The first photo is National Theate, The National Theatre in Oslo (Norwegian: Nationaltheatret) is one of Norway’s largest and most prominent venues for performance of dramatic arts.
The theatre had its first performance on 1 September 1899 but can trace its origins to Christiania Theatre, which was founded in 1829. There were three official opening performances, on subsequent days in September; First, selected pieces by Ludvig Holberg, then An Enemy of the People by Henrik Ibsen, and on the third day Sigurd Jorsalfar by Bjørnstjerne Bjørnson.
Third, The Royal Palace (Norwegian: Slottet or formally Norwegian: Det kongelige slott (or Norwegian: Det kongelige slottet)) in Oslo was built in the first half of the 19th century as the Norwegian residence of Norwegian and Swedish king Charles III (Carl Johan, Charles XIV of Sweden) and is the official residence of the present Norwegian Monarch
Fourth, Equestrian Statue of King Carl Johan – Charles XIV & III John, also Carl John, Swedish and Norwegian: Karl Johan (26 January 1763 – 8 March 1844) was King of Sweden and King of Norway from 1818 until his death.
As the union King, Charles XIV John in Sweden and Charles III John in Norway, who succeeded to that title on 5 February 1818 following the death of Charles XIII & II, he was initially popular in both countries. Upon his accession he converted from Roman Catholicism to the Lutheranism of the Swedish court. He never learned to speak Swedish or Norwegian; however, this was a minor obstacle as French was widely spoken by the Swedish aristocracy.
Charles John’s reign witnessed the completion of the southern Göta Canal, begun 22 years earlier, to link Lake Vänern to the sea at Söderköping 180 miles to the east.
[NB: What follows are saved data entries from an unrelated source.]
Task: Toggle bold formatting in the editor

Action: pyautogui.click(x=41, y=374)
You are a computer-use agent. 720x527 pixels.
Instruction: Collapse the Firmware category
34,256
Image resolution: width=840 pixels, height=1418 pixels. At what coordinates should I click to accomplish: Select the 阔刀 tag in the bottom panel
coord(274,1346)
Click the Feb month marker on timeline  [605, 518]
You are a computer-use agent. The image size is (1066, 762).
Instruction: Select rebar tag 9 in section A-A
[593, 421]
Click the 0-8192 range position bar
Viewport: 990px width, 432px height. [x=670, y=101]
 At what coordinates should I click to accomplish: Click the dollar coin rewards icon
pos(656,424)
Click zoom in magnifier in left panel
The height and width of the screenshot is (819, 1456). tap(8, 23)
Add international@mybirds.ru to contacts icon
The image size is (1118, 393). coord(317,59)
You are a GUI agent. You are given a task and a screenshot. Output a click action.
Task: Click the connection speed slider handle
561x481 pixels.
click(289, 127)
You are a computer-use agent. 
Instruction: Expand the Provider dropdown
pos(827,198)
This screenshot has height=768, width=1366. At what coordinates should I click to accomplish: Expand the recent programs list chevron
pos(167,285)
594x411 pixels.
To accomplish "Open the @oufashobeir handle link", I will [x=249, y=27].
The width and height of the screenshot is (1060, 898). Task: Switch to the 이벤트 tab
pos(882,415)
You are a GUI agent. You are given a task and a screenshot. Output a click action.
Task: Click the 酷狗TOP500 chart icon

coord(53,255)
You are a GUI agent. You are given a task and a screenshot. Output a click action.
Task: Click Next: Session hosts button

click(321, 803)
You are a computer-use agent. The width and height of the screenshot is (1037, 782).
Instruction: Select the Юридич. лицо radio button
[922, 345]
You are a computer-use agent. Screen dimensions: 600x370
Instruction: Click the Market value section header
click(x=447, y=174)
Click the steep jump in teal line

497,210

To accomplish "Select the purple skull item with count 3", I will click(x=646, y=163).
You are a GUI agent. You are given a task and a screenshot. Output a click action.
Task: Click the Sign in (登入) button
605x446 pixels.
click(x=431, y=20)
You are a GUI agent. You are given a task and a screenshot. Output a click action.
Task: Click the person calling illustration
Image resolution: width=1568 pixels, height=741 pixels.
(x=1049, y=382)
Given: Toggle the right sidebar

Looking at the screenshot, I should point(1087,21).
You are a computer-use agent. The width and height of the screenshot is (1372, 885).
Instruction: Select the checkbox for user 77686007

Though his ultra-conservative views were unpopular, particularly from 1823 onwards, his dynasty never faced serious danger, as the Swedes and the Norwegians alike were proud of a monarch with a good European reputation.
Although the Riksdag of the Estates of 1840 meditated compelling him to abdicate, Charles John survived that abdication controversy and he went on to have his silver jubilee, which was celebrated with great enthusiasm on 18 February 1843. He reigned as King of Sweden and Norway from 5 February 1818 until his death.